The First Multi-Lingual, Valid Measure of CS1 Knowledge: Allison Tew Defends
August 19, 2010 at 6:42 am 17 comments
Allison Elliott Tew has been working for five years to be able to figure out how we can compare different approaches to teaching CS1. As Alan Kay noted in his comments to my recent previous post on computing education research, there are lots of factors, like who is taking the class and what they’re doing in the class. But to make a fair comparison in terms of the inputs, we need a stable measure of the output. Allison made a pass in 2005, but became worried when she couldn’t replicate her results in later semesters.
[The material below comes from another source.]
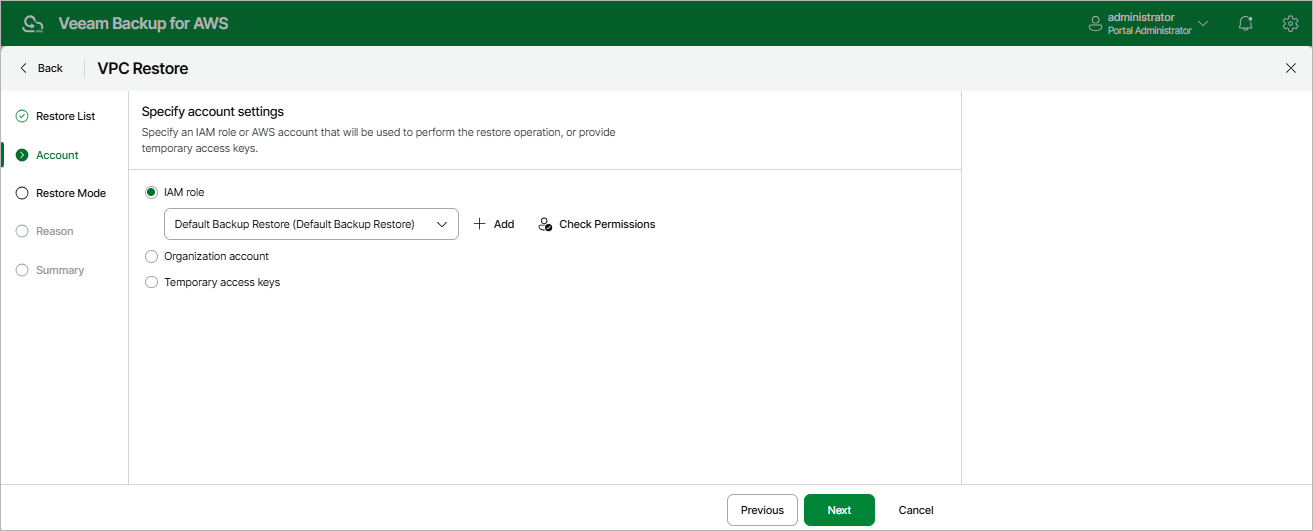Open the Default Backup Restore dropdown
This screenshot has height=531, width=1313.
coord(311,224)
She decided that the problem was that we had no scientific tool that we could rely on to measure CS1 knowledge. We have had no way of measuring what students learn in CS1, in a way that was independent of language or approach, that was reliable and valid. Allison set out to create one.
Allison defends this week. She took a huge gamble — at the end of her dissertation work, she collected two multiple choice question exams from each of 952 subjects. If you get that wrong, you can’t really try again.
She doesn’t need to. She won.
Her dissertation had three main questions.
(1) How do you do this? All the standard educational assessment methods involve comparing new methods to old methods in order to validate them. How do you bootstrap a new test when one has never been created before? She developed a multi-step process for validating her exam, and she carefully defined the range of the test using a combination of text analysis and curriculum standards.
(2) Can you use pseudo-code to make the test language-independent? First, she developed 3 open-ended versions of her test in MATLAB, Python, and Java, then had subjects take those. By analyzing those, she was able to find three distractors (wrong answers) for every question that covered the top three wrong answers in each language — which by itself was pretty amazing. I wouldn’t have guessed that the same mistakes would be made in all three languages.
Then she developed her pseudo-code test. She ran subjects through two sessions (counter-balanced). In one session, they took the test in their “native” language (whatever their CS1 was in), and in another (a week later, to avoid learning effects), the pseudo-code version.
The pseudo-code and native language tests were strongly correlated. The social scientists say that, in this kind of comparison, a correlation statistic r over 0.37 is considered the same test. She beat that on every language.
Notice that the Python correlation was only .415. She then split out the Python CS1 with only CS majors, from the one with mostly non-majors. That’s the .615 vs. the .372 — CS majors will always beat non-majors. One of her hypotheses was that this transfer from native code to pseudo-code would work best for the best students. She found that that was true. She split her subjects into quartiles and the top quartile was significantly different than the third, the third from the second, and so on. I think that this is really important for all those folks who might say, “Oh sure, your students did badly. Our students would rock that exam!” (As I mentioned, the average score on the pseudo-code test was 33.78%, and 48.61% on the “native” language test.) Excellent! Allison’s test works even better as a proxy test for really good students. Do show us better results, then publish it and tell us how you did it!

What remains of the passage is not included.